Defective phenotypes induced by injection of excessive miR-3906 and homer-1b-MO were similar.

(A-I) Embryos derived from transgenic line Tg (±-actin:RFP), in which red fluorescence protein (RFP) is expressed specifically in skeletal muscles, were injected with miR-3906-MO, miR-3906 dsR (mature double- strand miR-3906), homer-1b-MO or homer-1b mRNA, as indicated. After injection, the development of trunk muscle was observed at 32 hpf. Compared with WT (A), the morphological trait of embryos injected with either miR-3906-MO (B) or homer-1b mRNA (C) was similar to that of WT. Embryos injected with homer-1b-MO (D-F) and exogenous miR-3906 (miR-3906 dsR) (G-I) displayed such defective phenotypes as body axis bending and trunk muscle shortening in tail. Based on the definition of three defective levels of muscle (see Materials and Methods), we calculated the defective percentages of embryos injected with homer-1b-MO alone (J) and homer-1b-MO plus wobble homer-1b mRNA (K). The occurrence percentages of severe and mild defects of embryos injected with 1.15 ng miR-3906 dsR alone, 1.15 ng miR-3906 dsR plus 3 ng homer-1b-MO and 1.15 ng miR-3906 dsR plus 400 pg homer-1b mRNA were calculated (L). n: indicates the total number of embryos after three injections. (M) Western blot analysis of Homer-1b (48 kD, arrow) in WT (lanes 1 and 4), 3 ng homer-1b-MO-injected embryos (lane 2), 8 ng miR-3906-MO-injected embryos (lane 3) and 1.15 ng miR-3906 dsR-injected embryos (lane 5). Detection of ±-tubulin served as internal control (arrowhead). The relative intensity of Homer-1b protein among WT, homer-1b-MO, miR-3906-MO and miR-3906 dsR was also indicated.

Injection of either homer1b-mRNA or miR-3906-MO increases the calcium concentration within muscle cells.
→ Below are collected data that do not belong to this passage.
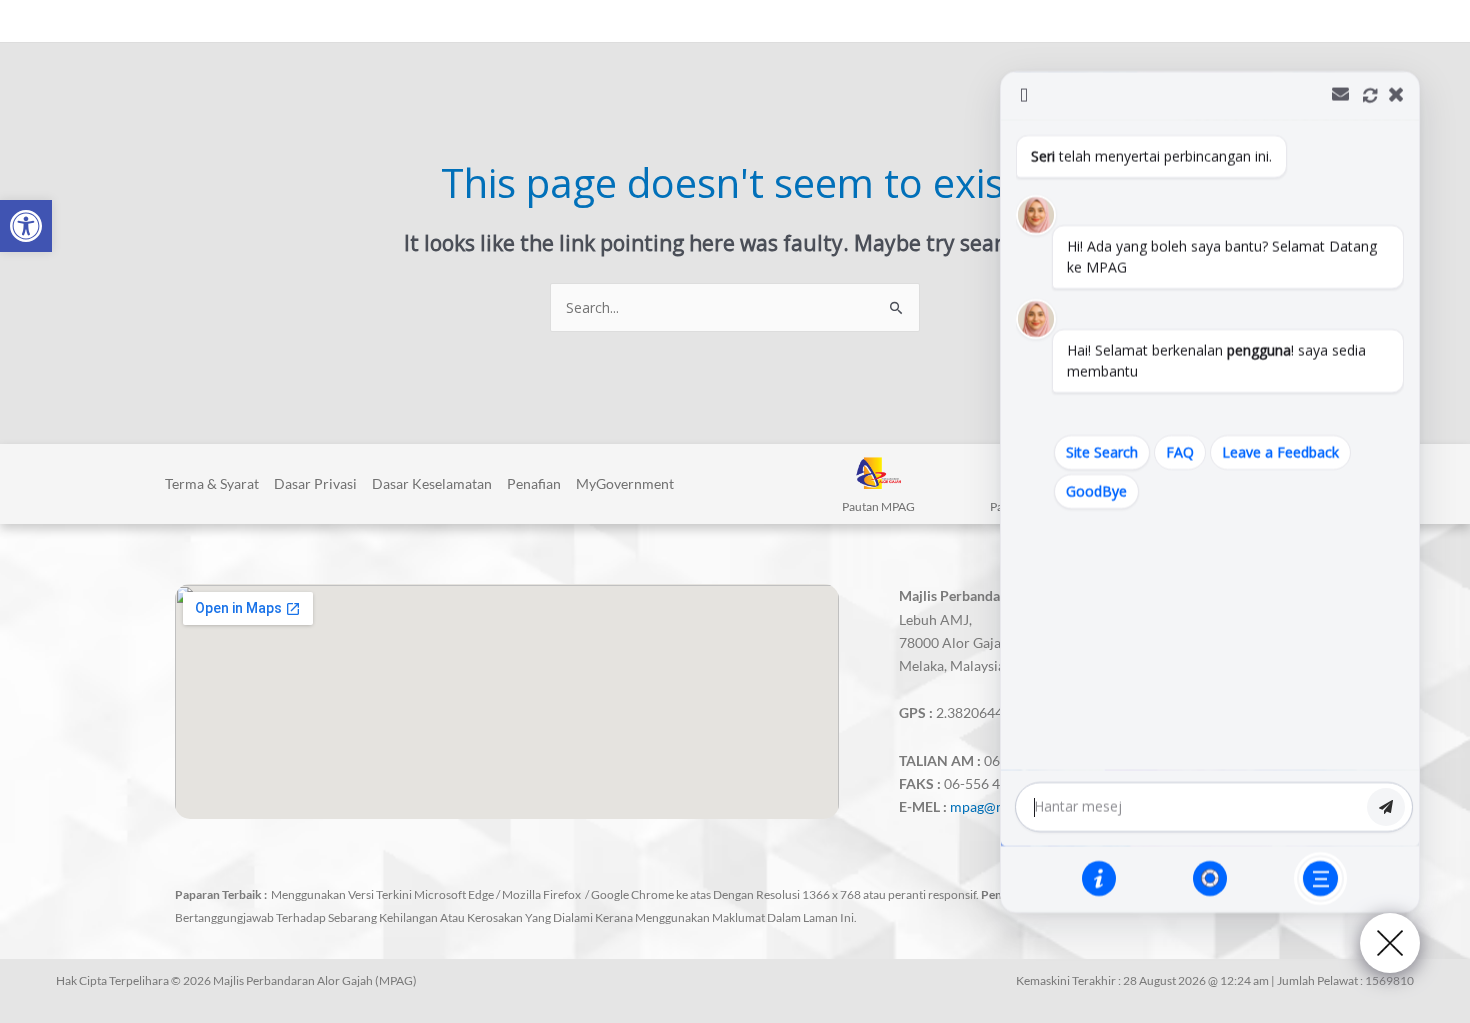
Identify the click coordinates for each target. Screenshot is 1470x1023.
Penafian (534, 483)
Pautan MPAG (878, 506)
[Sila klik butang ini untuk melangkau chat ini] (1320, 878)
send (1386, 807)
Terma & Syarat (212, 483)
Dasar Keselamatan (432, 483)
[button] (26, 226)
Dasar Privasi (315, 483)
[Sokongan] (1210, 878)
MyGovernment (625, 483)
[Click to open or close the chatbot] (1390, 943)
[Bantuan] (1099, 878)
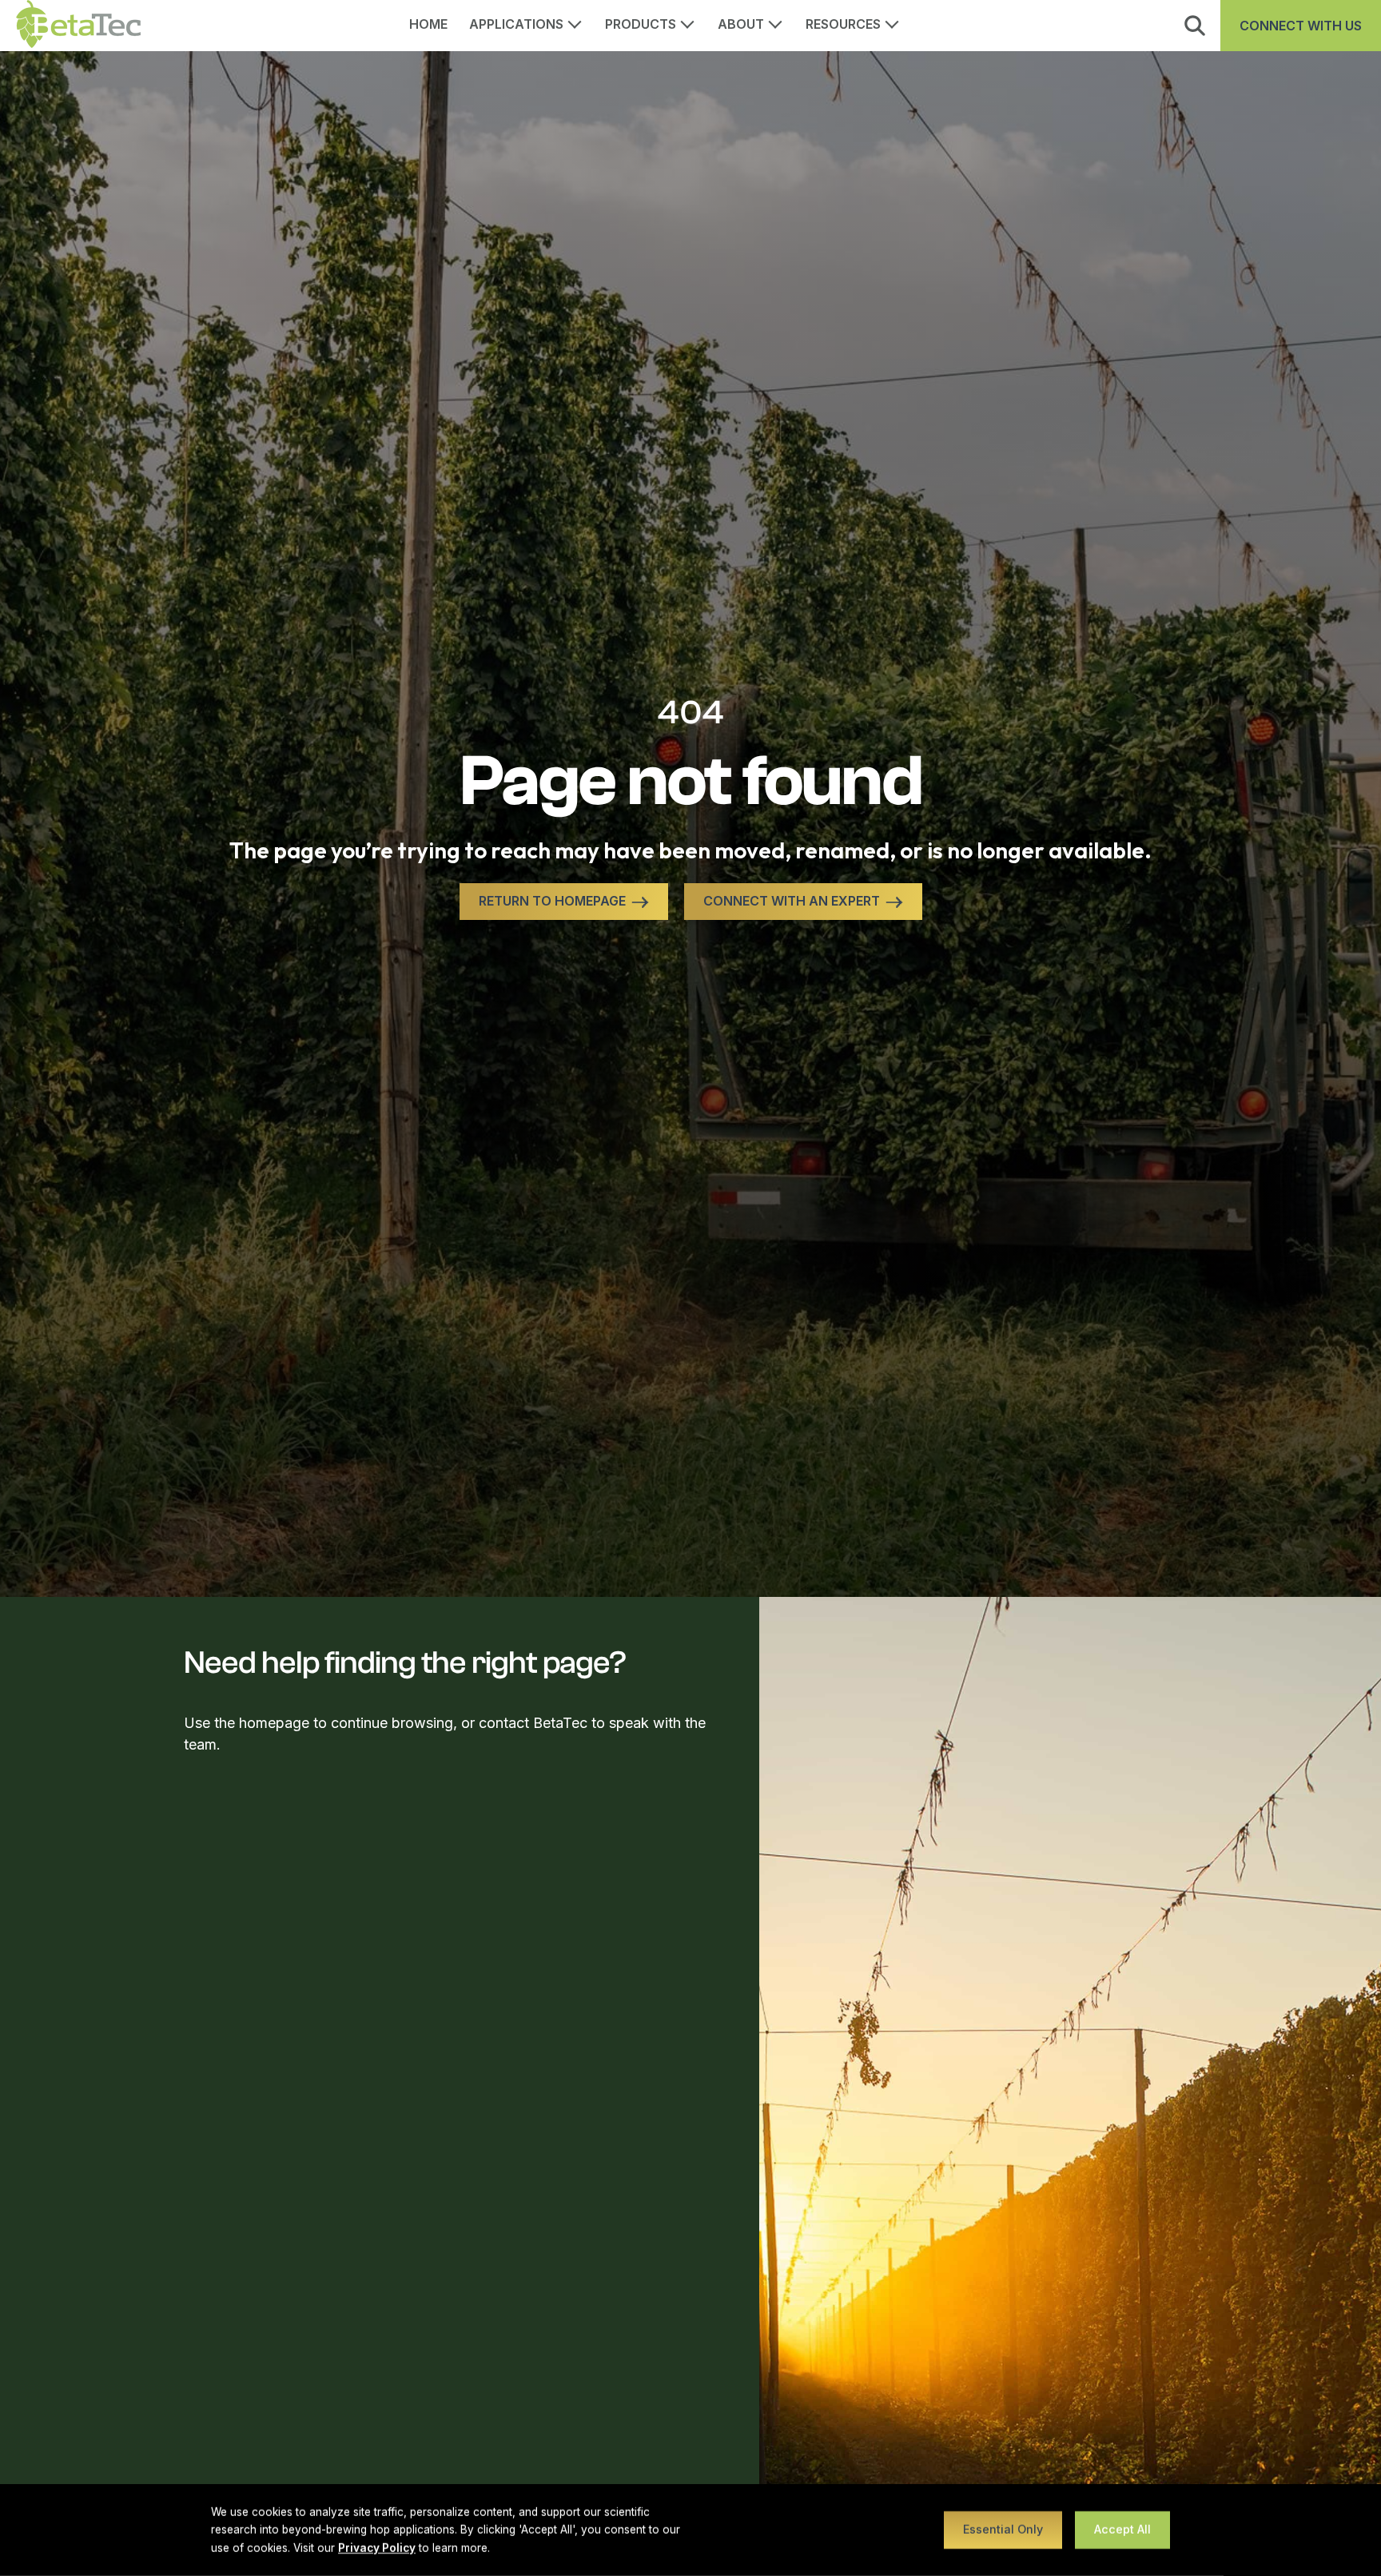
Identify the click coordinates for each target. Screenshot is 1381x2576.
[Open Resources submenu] (897, 22)
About (741, 24)
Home (428, 24)
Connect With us (1301, 26)
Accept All (1122, 2529)
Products (640, 24)
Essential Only (1003, 2529)
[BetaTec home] (78, 25)
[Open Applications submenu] (580, 22)
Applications (516, 24)
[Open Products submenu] (693, 22)
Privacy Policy (377, 2548)
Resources (843, 24)
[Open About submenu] (781, 22)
(A) One-cell embryos were injected with buffer (A, as a control group WT), (B) miR-3906 dsR (1.15 ng), (C) miR-3906-MO (8 ng), (D) homer-1b mRNA (400 pg) or (E) homer-1b-MO (3 ng) with calcium green-1 and tetramethylrhodamine (as an internal control). The gradient distribution of Ca²⁺ concentration within the muscle cells in somites was analyzed at 24 hpf by ImageJ software analysis. There were 16 colors of signal images displaying the different intracellular Ca²⁺ concentrations from low to high. We sketched a fixed region comprised of 11 to 20 trunk somites, as indicated, to calculate the readings from excitation emission (the region was indicated by white line). (F) After normalization, the reading from the WT group was set as 100, and the readings of miR-3906 dsR-injected, miR-3906-MO-injected, homer-1b-mRNA-injected and homer-1b-MO-injected groups were compared. (G) The primary culture cells were stained with Fura2-AM, excited with 380 nm light, with emission at 510 nm. (H) The primary culture cells which displayed red fluorescence were the fast muscle cells. (I) The merge picture of F and G. Cells which had overlapping signals denoted in yellow were selected as detection samples (indicated by red box). (J) The image of fluorescence intensity shown on fast muscle cells that were excited by 340 nm, with emission at 510 nm. (K) The image of fluorescence intensity shown on fast muscle cells that were excited by 380 nm, with emission at 510 nm. (L) The value of [Ca²⁺]_i was calculated by following the formula established by Grynkiewicz et al. [31] (see Materials and Methods). The values of [Ca²⁺]_i were obtained from cells derived from WT, miR-3906 dsR-injected, miR-3906-MO-injected, homer-1b-mRNA-injected, homer-1b-MO-injected, Photo-homer-1b-MO-injected, caffeine-soaked and 2-APB-soaked embryos, followed by heat-shocked WT, pHsp-miR-3906-injected and pHsp-wob-homer-1b-injected embryos. SigmaPlot software was used to perform Student’s t-test. *: indicates the difference at P<0.05 level; **: indicates the difference at P<0.01 level. Ex: excitation; Em: emission.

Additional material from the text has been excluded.